Hill town in Myanmar

Kalaw (ကလောမြို့; Shan: ၵၢတ်ႇလေႃႉ /shn/) is a hill town in the Shan State of Myanmar. It is the capital of Kalaw District and Kalaw Township.

==Overview==
The town was popular with the British during the colonial period. Kalaw is the main setting of the novel Das Herzenhören by Jan-Philipp Sendker.

The hill station is located at an elevation of 1310 metres, 50 km from the Inle lake. Kalaw is famous for hiking and trekking. Many trekking trails ranging from nearby places to Inle Lake and Pindaya. The town still feels like a high-altitude holiday resort – the air is cool, the atmosphere is calm and the tree-lined streets still contain a smattering of colonial-era architecture – while the surrounding hills are fine for relatively easy day or overnight treks to Danu, Danaw, Palaung, Pa-O and Taung Yo villages.

In 2022, the town was elevated to a district capital when the Kalaw District was created by the Ministry of Home Affairs.

== History ==
Before colonization, the villages that became Kalaw were a part of the Hsamönghkam chiefdom. In the 1897 census, the eight hamlets that would become Kalaw were listed as having a population of 585 people.

These small villages developed into Kalaw in the early 1900s, as the town hosted a colonial hill station established in the 1890s by the British, and subsequently became a popular tourist destination due to its cool climate and beautiful surroundings.

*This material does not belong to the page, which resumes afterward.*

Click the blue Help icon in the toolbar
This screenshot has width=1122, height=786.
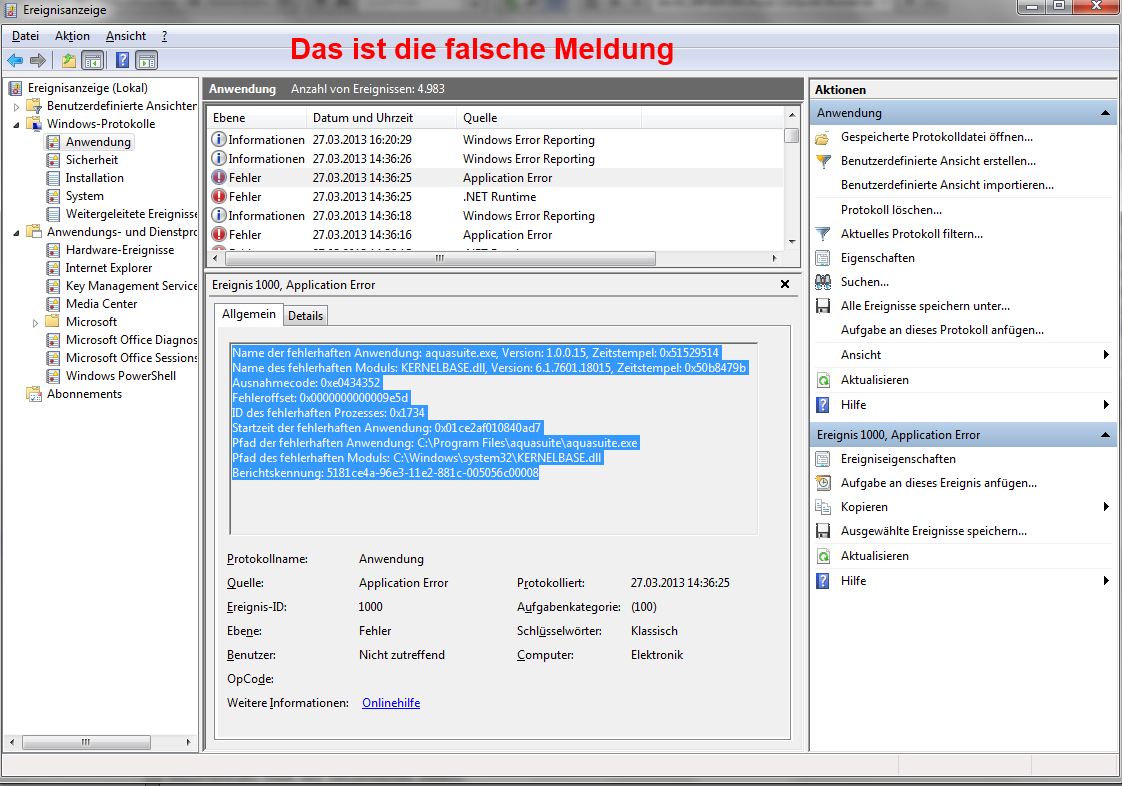coord(122,60)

The first hotel was established in 1903 by a British couple, and the railway station was inaugurated in 1915.

In 1919, Catholic nuns established a boarding school, and a Methodist school was established in 1928. By 1931, there were 3,621 recorded residents in Kalaw, including a sizable European population. These foreigners largely began to sell their property when World War II broke out, and in April 1942, the Japanese occupied Kalaw.

During the Japanese occupation, nearly all the foreigners fled Kalaw, while important buildings were turned into a hospital or army camp. Kalaw was bombed by the allies between March and June 1945, destroying and damaging many buildings.

Following the war, most foreigners did not return, or left following Burma's independence in 1948. After the 1962 Burmese coup d'état, the church schools were nationalized, and some commercial property was confiscated. The military would go on to established a "Command & General Staff College" in Kalaw.

With the introduction of the 28 day tourist visa, Kalaw experienced a significant increase in tourism that grew faster after the 2011 transition to an elected government, with domestic tourism increasing as well.